Il me montra un fragment de lettre de Valvèdre.

« Aie l’œil sur ce jeune homme, disait-il ; sache ce qu’il devient, et méfie-toi du premier désespoir. Lui aussi a reçu la foudre ! Il l’avait attirée sur sa tête ; mais, anéanti comme le voilà, il a droit à ta sollicitude. Il est le plus malheureux de tous, ne l’oublie pas, car il ne se fait plus d’illusions sur l’œuvre maudite qu’il a accomplie !

» Aux grandes fautes les grands secours avant tout, mon cher enfant ! Ton jeune ami n’est pas un être lâche ni pervers, tant s’en faut, et je n’ai pas à rougir pour elle du dernier choix qu’elle avait fait. Je suis certain qu’il l’eût épousée si j’eusse consenti au divorce, et j’y eusse consenti si elle eût longtemps insisté. Il faut donc remettre ce jeune homme dans le droit chemin. Nous devons cela à la mémoire de celle qui voulait, qui eût pu porter son nom.

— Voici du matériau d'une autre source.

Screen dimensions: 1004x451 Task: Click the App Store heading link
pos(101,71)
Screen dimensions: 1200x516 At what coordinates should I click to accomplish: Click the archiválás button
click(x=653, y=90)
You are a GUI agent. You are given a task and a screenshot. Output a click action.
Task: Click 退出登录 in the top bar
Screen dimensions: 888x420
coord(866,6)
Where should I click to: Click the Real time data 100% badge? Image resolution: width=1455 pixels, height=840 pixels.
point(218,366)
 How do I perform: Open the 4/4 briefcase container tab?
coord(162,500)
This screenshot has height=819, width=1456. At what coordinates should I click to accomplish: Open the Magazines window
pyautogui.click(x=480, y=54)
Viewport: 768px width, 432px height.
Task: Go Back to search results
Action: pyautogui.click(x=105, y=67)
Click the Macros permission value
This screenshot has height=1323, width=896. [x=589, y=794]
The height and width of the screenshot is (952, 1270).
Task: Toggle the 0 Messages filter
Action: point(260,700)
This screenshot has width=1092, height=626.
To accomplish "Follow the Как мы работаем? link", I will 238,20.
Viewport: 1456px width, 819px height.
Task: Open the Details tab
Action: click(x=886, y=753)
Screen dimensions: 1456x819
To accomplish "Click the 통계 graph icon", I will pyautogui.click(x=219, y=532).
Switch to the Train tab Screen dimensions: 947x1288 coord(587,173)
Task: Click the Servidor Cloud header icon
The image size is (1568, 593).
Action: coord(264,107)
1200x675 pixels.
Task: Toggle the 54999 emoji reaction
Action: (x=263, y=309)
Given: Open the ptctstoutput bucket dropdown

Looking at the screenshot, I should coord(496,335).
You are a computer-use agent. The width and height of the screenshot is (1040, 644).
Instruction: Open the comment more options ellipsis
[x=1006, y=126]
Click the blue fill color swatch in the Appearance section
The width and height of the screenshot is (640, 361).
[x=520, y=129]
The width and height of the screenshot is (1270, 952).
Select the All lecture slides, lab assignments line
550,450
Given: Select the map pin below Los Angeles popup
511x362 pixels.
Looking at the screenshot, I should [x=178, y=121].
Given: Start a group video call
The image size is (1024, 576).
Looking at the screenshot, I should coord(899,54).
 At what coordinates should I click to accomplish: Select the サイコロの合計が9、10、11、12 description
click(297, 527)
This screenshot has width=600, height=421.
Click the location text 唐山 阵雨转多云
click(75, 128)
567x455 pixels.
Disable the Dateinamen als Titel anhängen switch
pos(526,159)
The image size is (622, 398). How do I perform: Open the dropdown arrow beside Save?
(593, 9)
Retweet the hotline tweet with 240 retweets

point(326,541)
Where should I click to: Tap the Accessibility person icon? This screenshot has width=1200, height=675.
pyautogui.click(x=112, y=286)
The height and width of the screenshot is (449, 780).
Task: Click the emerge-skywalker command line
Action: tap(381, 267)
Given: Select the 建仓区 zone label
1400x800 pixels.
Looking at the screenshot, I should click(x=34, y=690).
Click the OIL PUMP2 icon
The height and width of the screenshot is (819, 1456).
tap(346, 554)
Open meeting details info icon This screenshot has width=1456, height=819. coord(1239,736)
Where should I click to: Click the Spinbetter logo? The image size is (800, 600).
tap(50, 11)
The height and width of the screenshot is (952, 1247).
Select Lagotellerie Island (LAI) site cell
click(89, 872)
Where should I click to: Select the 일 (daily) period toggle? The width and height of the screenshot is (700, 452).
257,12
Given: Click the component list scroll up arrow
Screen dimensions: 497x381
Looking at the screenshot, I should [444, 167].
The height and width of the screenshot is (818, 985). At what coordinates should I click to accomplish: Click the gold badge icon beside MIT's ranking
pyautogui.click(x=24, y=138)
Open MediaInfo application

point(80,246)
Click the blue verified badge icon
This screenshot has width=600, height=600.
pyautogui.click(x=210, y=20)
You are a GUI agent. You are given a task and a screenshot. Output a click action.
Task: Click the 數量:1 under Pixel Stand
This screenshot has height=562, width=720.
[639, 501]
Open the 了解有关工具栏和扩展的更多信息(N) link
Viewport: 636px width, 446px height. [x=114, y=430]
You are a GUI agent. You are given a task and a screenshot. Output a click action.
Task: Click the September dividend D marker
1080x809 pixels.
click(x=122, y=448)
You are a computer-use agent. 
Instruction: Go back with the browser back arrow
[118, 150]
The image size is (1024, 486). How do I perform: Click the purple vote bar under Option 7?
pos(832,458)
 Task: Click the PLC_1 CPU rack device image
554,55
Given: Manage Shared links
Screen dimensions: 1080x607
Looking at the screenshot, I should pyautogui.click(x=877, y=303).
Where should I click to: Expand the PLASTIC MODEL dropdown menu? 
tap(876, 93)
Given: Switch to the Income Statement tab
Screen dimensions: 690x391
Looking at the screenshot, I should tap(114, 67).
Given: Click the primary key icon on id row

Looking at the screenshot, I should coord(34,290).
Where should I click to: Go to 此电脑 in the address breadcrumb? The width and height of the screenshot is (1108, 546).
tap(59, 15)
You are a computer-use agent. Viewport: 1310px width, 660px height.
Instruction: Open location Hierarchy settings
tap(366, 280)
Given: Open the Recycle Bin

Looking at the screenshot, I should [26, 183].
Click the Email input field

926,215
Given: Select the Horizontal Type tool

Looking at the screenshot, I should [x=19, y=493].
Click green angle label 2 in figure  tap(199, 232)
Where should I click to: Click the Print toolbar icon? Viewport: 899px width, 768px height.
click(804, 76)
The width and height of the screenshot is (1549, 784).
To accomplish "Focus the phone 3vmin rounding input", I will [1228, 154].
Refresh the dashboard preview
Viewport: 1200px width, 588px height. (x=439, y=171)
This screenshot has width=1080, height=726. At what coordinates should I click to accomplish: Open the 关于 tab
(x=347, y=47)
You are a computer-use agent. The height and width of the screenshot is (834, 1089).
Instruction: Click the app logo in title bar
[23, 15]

» S’il demandait, un jour, à voir les enfants, ne t’y oppose pas. Il sentira profondément devant les orphelins son devoir d’homme et l’aiguillon salutaire du remords.

» Enfin, sauve-le ; que je ne le revoie jamais, mais qu’il soit sauvé ! Moi, je le suis depuis longtemps, et ce n’est pas de moi, de mon plus ou de mon moins de tristesse que tu dois t’occuper. S’oublier soi-même, voilà la grande question quand on n’est pas plus fort que son mal ! »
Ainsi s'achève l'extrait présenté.